68th President of the Maine Senate
- In office January 7, 1903 – January 4, 1905
- Preceded by: Hannibal E. Hamlin
- Succeeded by: Forrest Goodwin

Member of the Maine Senate from the 2nd district
- In office January 2, 1901 – January 4, 1905
- Preceded by: Josiah H. Drummond Jr.
- Succeeded by: Oakley C. Curtis
- Constituency: Cumberland County

Member of the Maine House of Representatives from Portland
- In office January 4, 1899 – January 2, 1901

Personal details
- Born: Harry Rust Virgin August 25, 1854 Rumford, Maine, U.S.
- Died: April 11, 1932 (aged 77) Portland, Maine, U.S.
- Party: Republican
- Parent: William Wirt Virgin (father);

= Harry R. Virgin =

American politician

Harry Rust Virgin (August 25, 1854 – April 11, 1932) was an American politician and freemason from Maine. Virgin, a Republican, served three terms in the Maine Legislature, including a term as the Maine Senate President. He was the son of Colonel William Wirt Virgin of Rumford and Sarah Hall Cole from Norway, Maine. He lived in Portland, Maine, while serving in the legislature.

== Political career ==
Virgin was first elected to Portland City Council. In 1898, he was elected to the Maine House of Representatives. Two years later, he was elected to the Maine Senate. Following re-election to that body in 1902, he was chosen Senate President for his third and final term. His father also had served as Senate President. William and Henry Virgin are the only father-son duo to both hold that position in Maine history.

== Freemasonry ==
Virgin was heavily involved in Freemasonry, Knights Templar (Freemasonry), and Scottish Rite.

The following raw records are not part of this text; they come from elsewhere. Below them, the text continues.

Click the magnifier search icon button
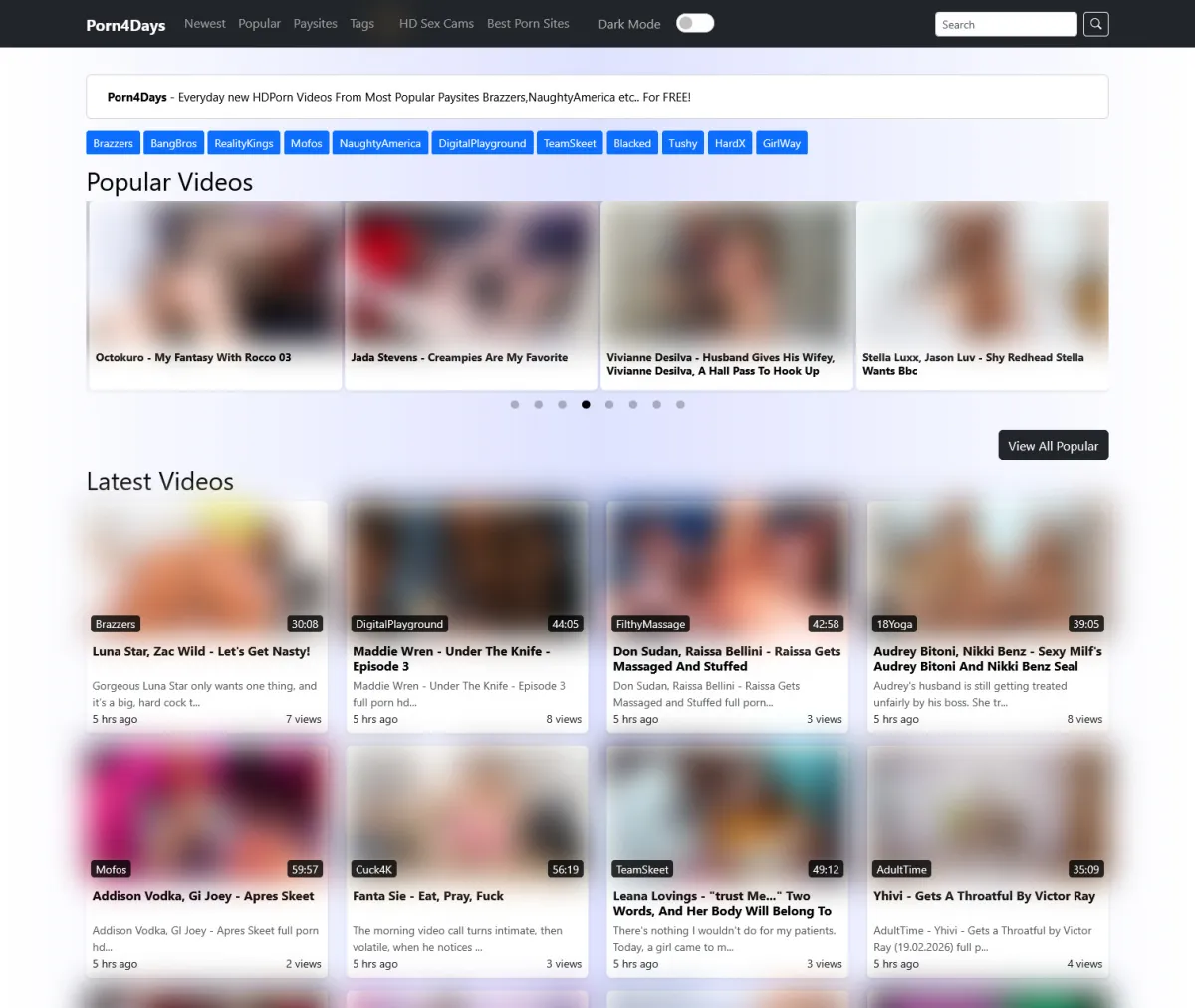 click(1095, 24)
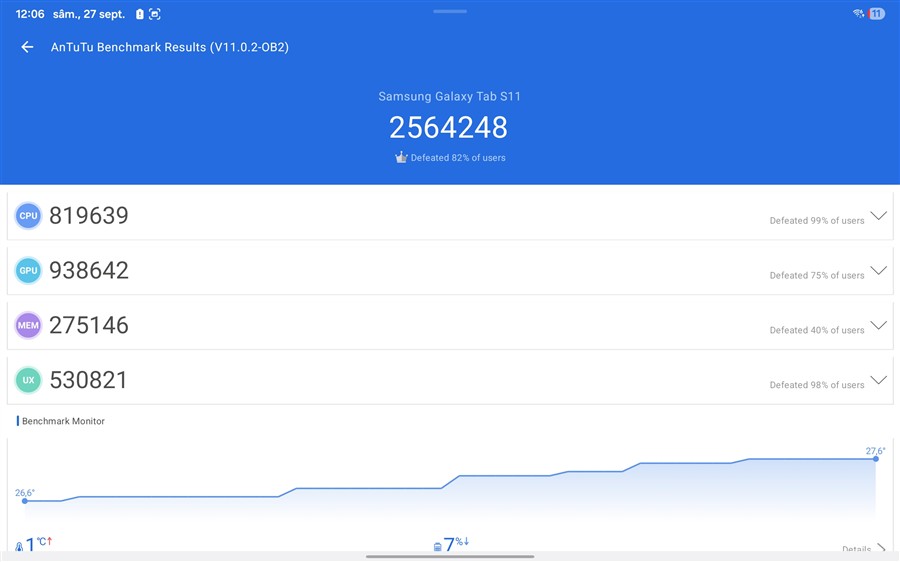Screen dimensions: 900x562
Task: Tap the 27.6° end point on the graph
Action: click(x=876, y=458)
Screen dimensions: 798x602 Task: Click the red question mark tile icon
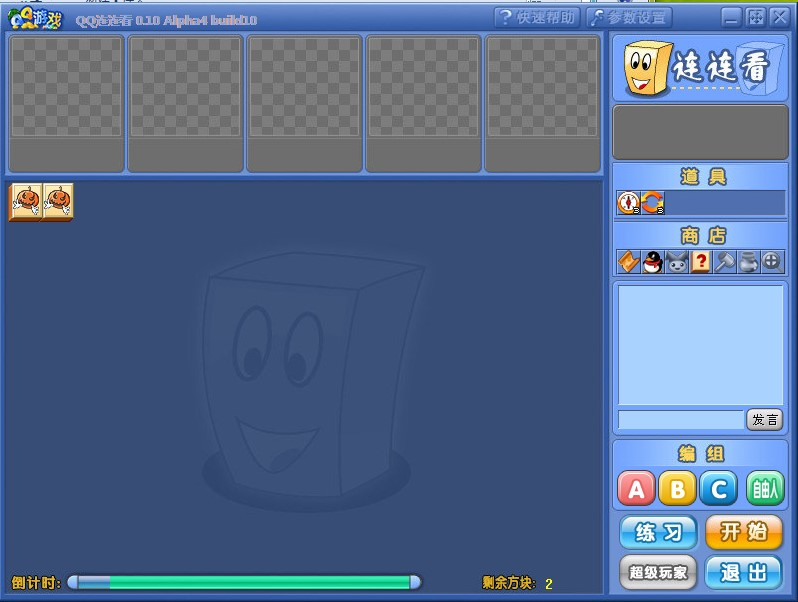[x=700, y=262]
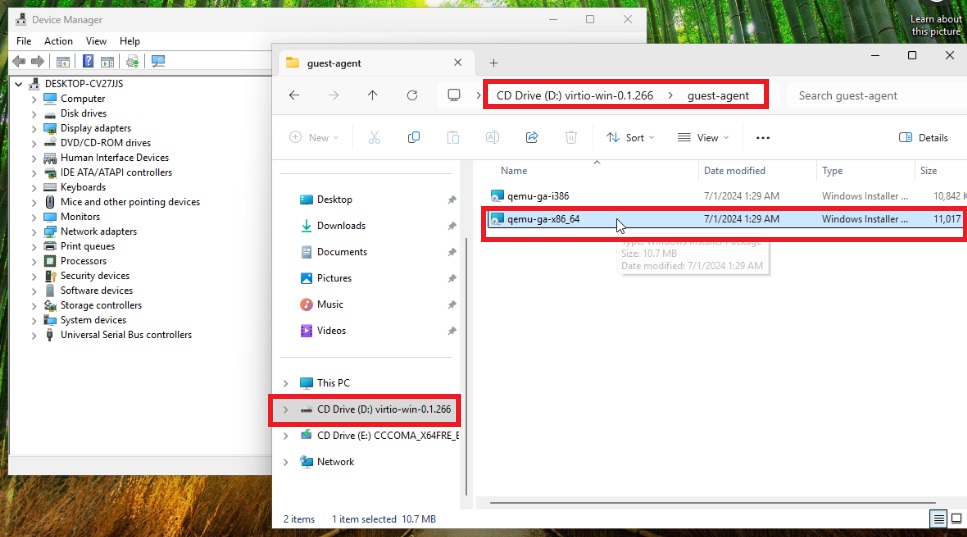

He became a master mason at the Ancient Land-Mark Lodge No. 17 in Portland, Maine on January 13, 1888. He served as the Grand Commander of the Grand Commandery of Maine, Knights Templar (Freemasonry), in 1909. He received the 32° as a Scottish Rite mason on January 31, 1889. He served as Commander-in-Chief of the Maine Sovereign Consistory from 1919 to 1922. He was crowned an active member of the Supreme Council, Scottish Rite, Northern Jurisdiction, on September 22, 1921 and served as the Deputy for Maine from 1925 to 1930.